Après le National, Michel Matter compte bien créer la surprise, au Conseil des Etats. Le candidat des Vert'libéraux veut porter la santé et les relations avec l'Union européenne au cœur des discussions sous la coupole. Michel Matter était invité de Béatrice Rul, à 7h30, sur Radio Lac.
Michel Matter estime que le système de santé actuel est à l’agonie. Il faut l'achever?
"Je ne sais pas s'il faut l'achever mais il faut remettre l'ouvrage sur le métier. Une partie de l'augmentation des primes maladie s'explique par les réserves.
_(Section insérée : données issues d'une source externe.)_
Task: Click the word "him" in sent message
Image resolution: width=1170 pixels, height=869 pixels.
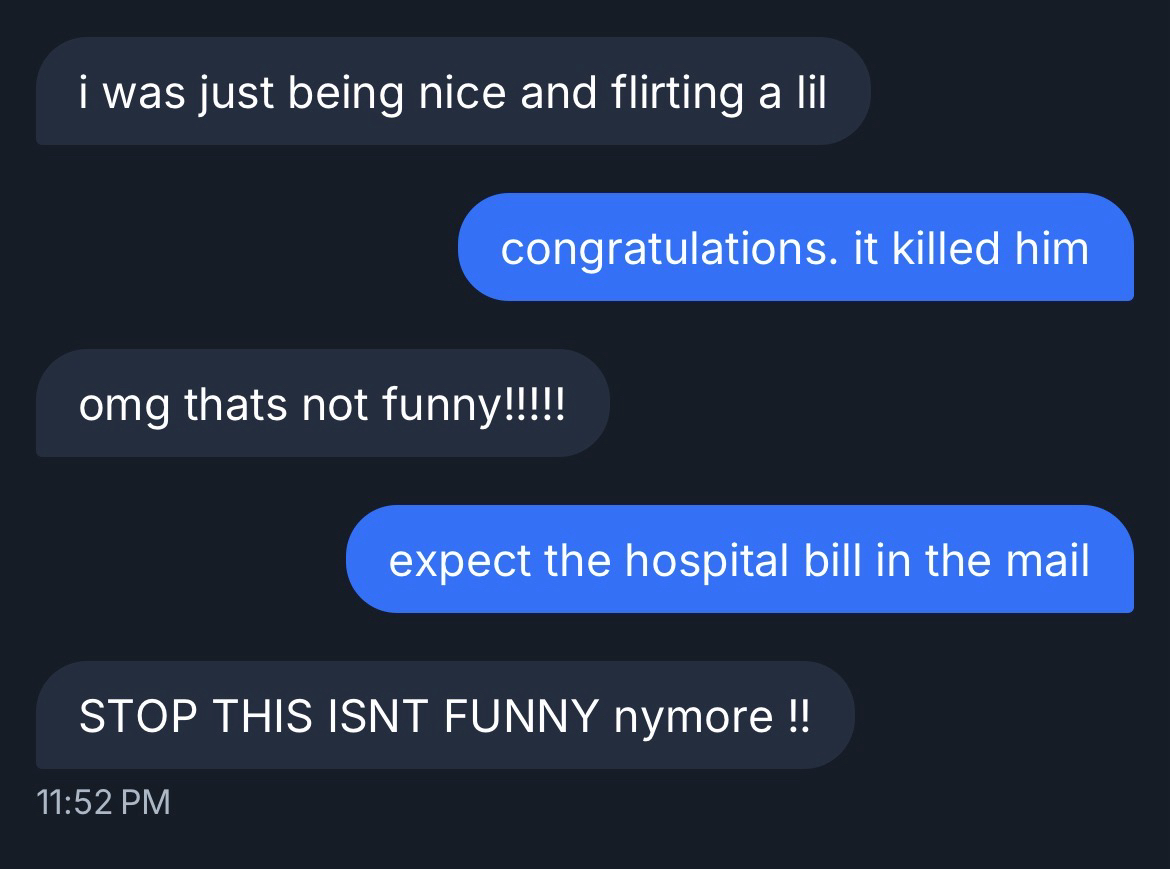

Avec les aléas de la bourse, les assureurs ont perdu 1,8 milliards de francs, le peuple va payer, probablement 2%, pour un rattrapage de la bourse et ça n'a rien à voir avec la santé! On ne sait toujours pas à quoi servent ces réserves! Le système doit évoluer mais on doit garder trois choses: la solidarité, l'accès aux soins et la qualité des soins".
Le recteur de l’UNIGE, en début de semaine, se désolait de voir que la Suisse ne proposait toujours rien pour relancer les relations avec l’Europe. Comment les relancer ces relations?
"J'ose aucunement dire que l'on est nul mais presque. Il y a deux ans le Conseil fédéral a tiré la prise, sans plan B, sans passer par le peuple ni le parlement. On voit que l'Angleterre a réussi le "Big deal", à trouver un accord avec l'Europe pour ces universités. On doit soutenir la recherche et l'innovation car les start-up ont les solutions pour aujourd'hui et demain. La composition du Conseil fédéral est essentielle pour relancer le processus. Ca ne veut pas dire "ciao Ignazio Cassis" mais ça veut dire que le Conseil fédéral doit aller dans le même sens. On est resté dans l'agenda, de l'agenda".
Le Conseil des Etats débat ce mercredi des crédits pour développer le réseau routier. Parmi les discussions, l’axe Le Vengeron - Coppet - Nyon. Bonne ou mauvaise idée?
"Le renforcement du réseau routier est une réalité mais il faut aussi avoir un rail plus efficace mais moins cher. Pour avoir une population qui utilise la mobilité douce, il faut des prix doux, aussi. Il faut également pousser le co-voiturage".